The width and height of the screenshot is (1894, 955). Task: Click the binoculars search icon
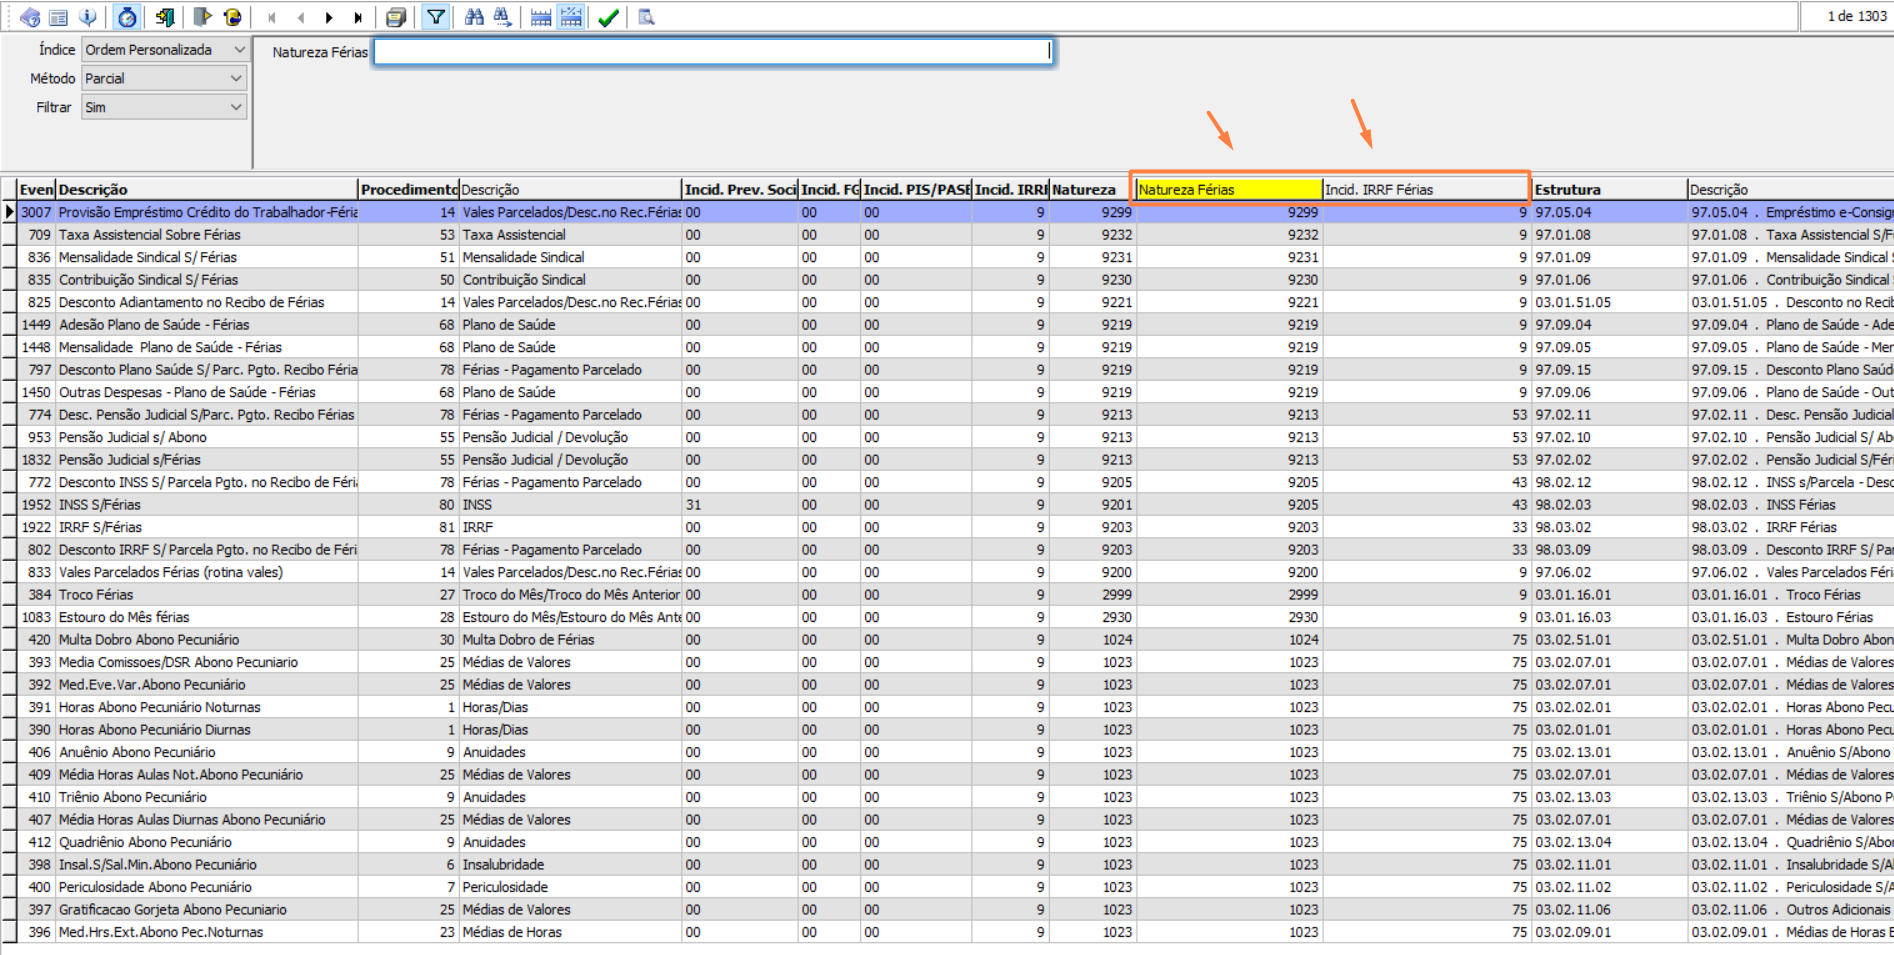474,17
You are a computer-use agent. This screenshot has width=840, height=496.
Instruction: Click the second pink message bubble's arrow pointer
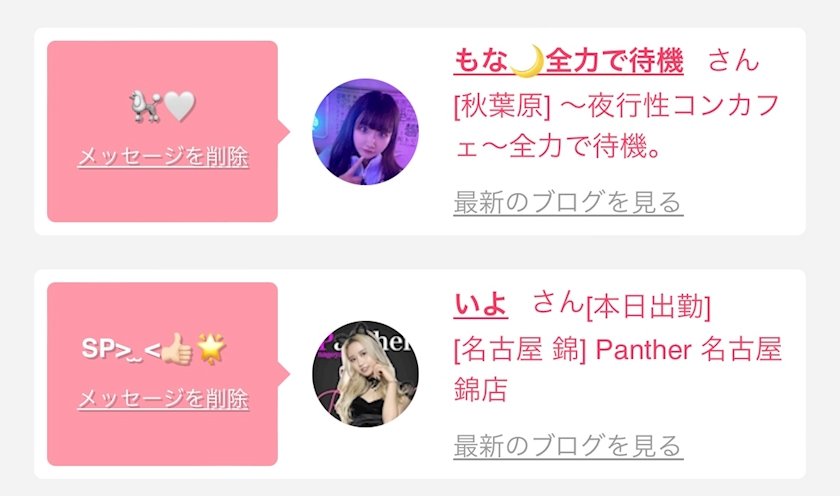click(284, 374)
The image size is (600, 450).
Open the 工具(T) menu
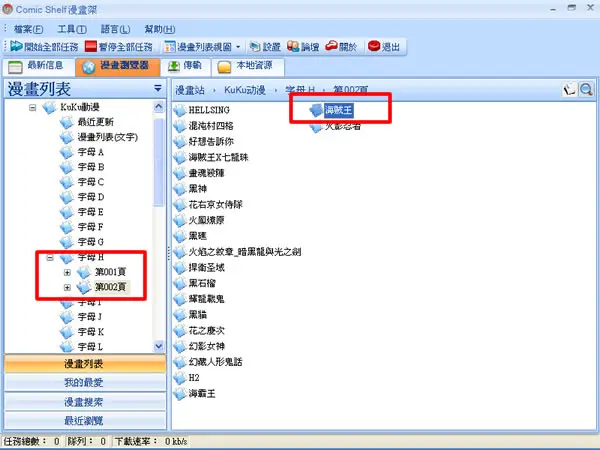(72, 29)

###

• What needs to be done: Reproduce the whole listing exactly, but not the images in it.

• Output for this exercise:
The width and height of the screenshot is (1894, 955). Task: Click the binoculars search icon
474,17
You are a computer-use agent. This screenshot has width=840, height=496.
Instruction: Click the second pink message bubble's arrow pointer
click(284, 374)
The image size is (600, 450).
Open the 工具(T) menu
(72, 29)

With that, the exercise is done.